Wow! You're the woman! I don't know if I would have liked all the changes. And it makes you wonder if all those precautions they do and tell us are REALLY that important? I guess with all the paranoia of suing etc here in the states, they have to lean towards the cautious side. I couldn't handle having 3 other women in the same room! One is bad enough. I like my privacy. 3 weeks, wow! I'm hoping I'm not more than a week early like I was with Harrison. Enjoy your tiny new baby during this Christmas season! At least now you don't have to worry about having your baby right in the thick of Christmas activities, although you would have probably had him early anyway. He's a cutie! Congrats again!

Anonymous said...

You guys stayed in the hospital for that long in the states? The only one I stayed in for longer than one night was Brooklyn. She was a c-section and I was there for three days.

Andrea said...

Kayli, it is more embarrassing that you don't know how to spell "kind of" than what you said. Grammar in this day and age. I tend to say "ow" loudly. Not with the head though, my babies' heads are tiny, but Cowen's shoulders, oh my.

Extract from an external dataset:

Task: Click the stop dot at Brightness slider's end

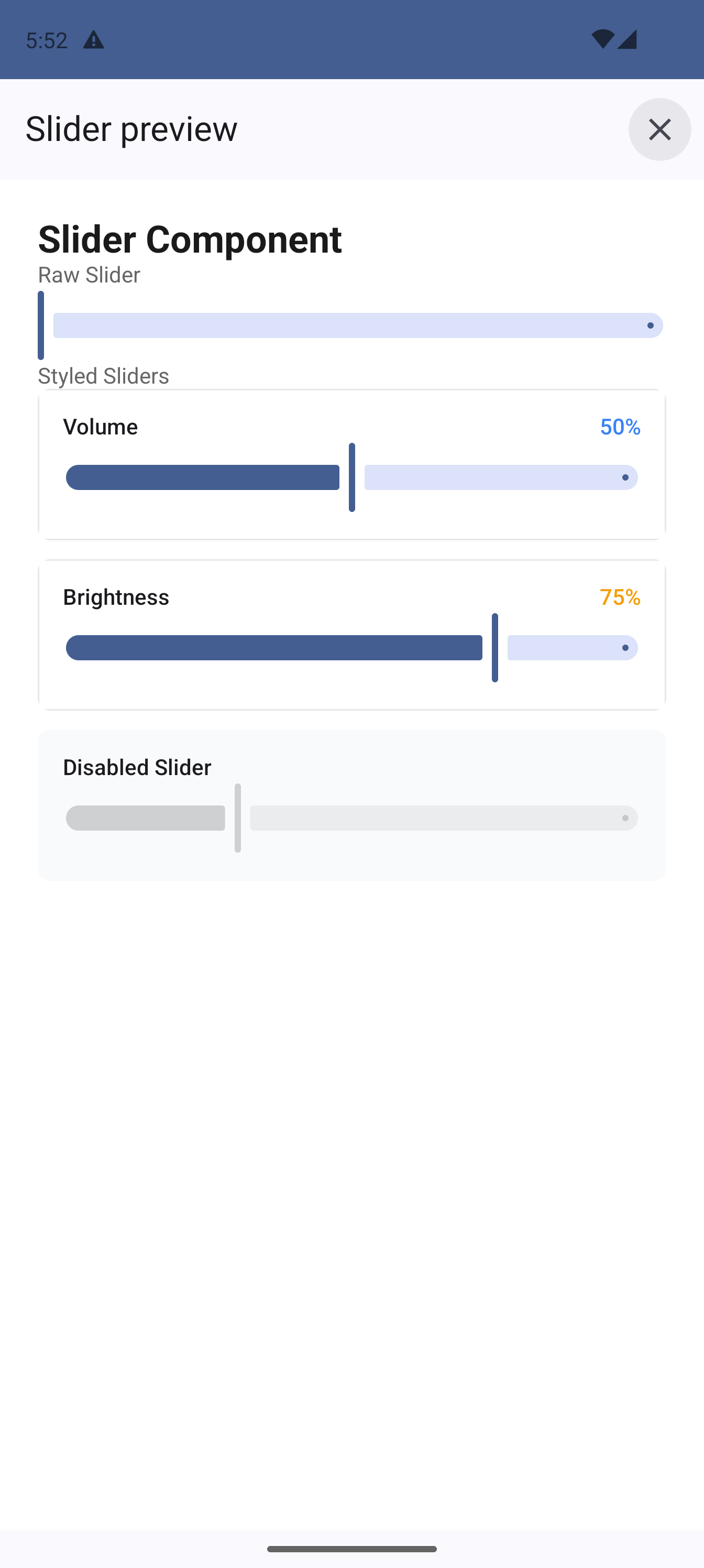Action: pos(625,648)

I think I would like to deliver there--much more laid back. I have to go to yet ANOTHER ultrasound for no good reason so my doctor will be allowed to try a vbac after two c's. Insurance. I fork out $500 so my doctor's insurance can't drop her. I rarely say anything about the States health care because I don't know enough--but this stinks.

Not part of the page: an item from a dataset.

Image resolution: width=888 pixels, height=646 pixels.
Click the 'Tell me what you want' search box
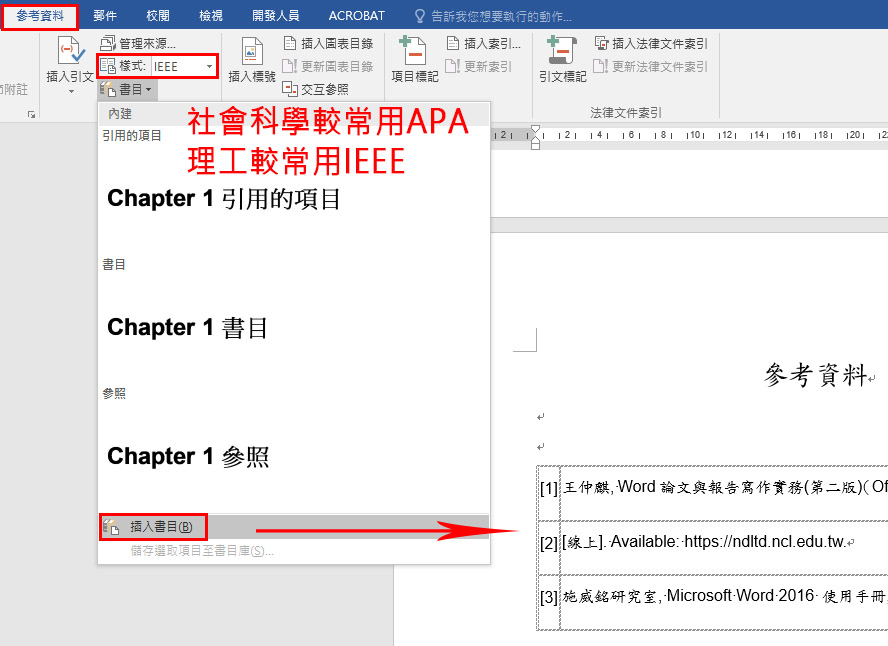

PS--Timothy's latest name for our baby is Mountain Princess. At least he doesn't want to spell it Mntn Prncs. At least, I don't think so.

I must get my children out of bed. Sad. Goodbye.

Rachael said...

This makes me want to have a baby in Switzerland. Seriously. I wonder how much "traditional medical wisdom" I can defy here. Like the glucose tolerance test. Did you have to do that in Switzerland? My husband is trying to convince me I should just refuse it, because I hate it, and I've never had any issues and I eat a pretty different diet than most Americans.

But then again, it already sends the medical staff into a complete panic when I refuse the rhogam shot (Neil and I are both Rh negative), and they ask me about a bajillion times, "Are you absolutely, 100%, without a doubt positive that your husband is the father?" And then they say mysteriously, "You'd be surprised at how often women don't know for sure..."

ANyway, I really would like to hear if you had to do the stupid glucose tolerance test. And I'm glad you talked Brett into two r's, because Orrin Sackett is awesome. (Hmm, maybe I should just name this baby Sackett. Or Barnabas.)

Kirsta and Morian said...

I feel the same way about Devin and do they grow up so fast?! I can't believe you have 5 kids either! You've got the cutest family. Congratulations!

beSlightlyAskew said...

If having babies was half that easy for me I'd have 5, too. So have a few extra for me, k? And I know you will. :-)

Lynn said...

Very cool. Loved to read the differences.

And what are you talking about!!!!???? You look AWESOME in every photo. Doesn't even look like you were in the hospital and just had a baby. Lucky girl.

Oh.....and isn't it great to have that ALL over with BEFORE Christmas?? I bet it feels good that all 5 will be with you enjoying this Christmas under the tree.

Merry Christmas!

Maren said...

I'm glad you wrote this post because I was very curious about the differences between here and Switzerland!

But the weirdest thing to me was that you had to get the name approved. It just seems so... for lack of a better word, unAmerican.

Then again, I went to school with a girl named (and I swear I am not making this up) Choco Fudge, so maybe the Swiss are on to something.

Regardless, congrats again! He is such a little cutie!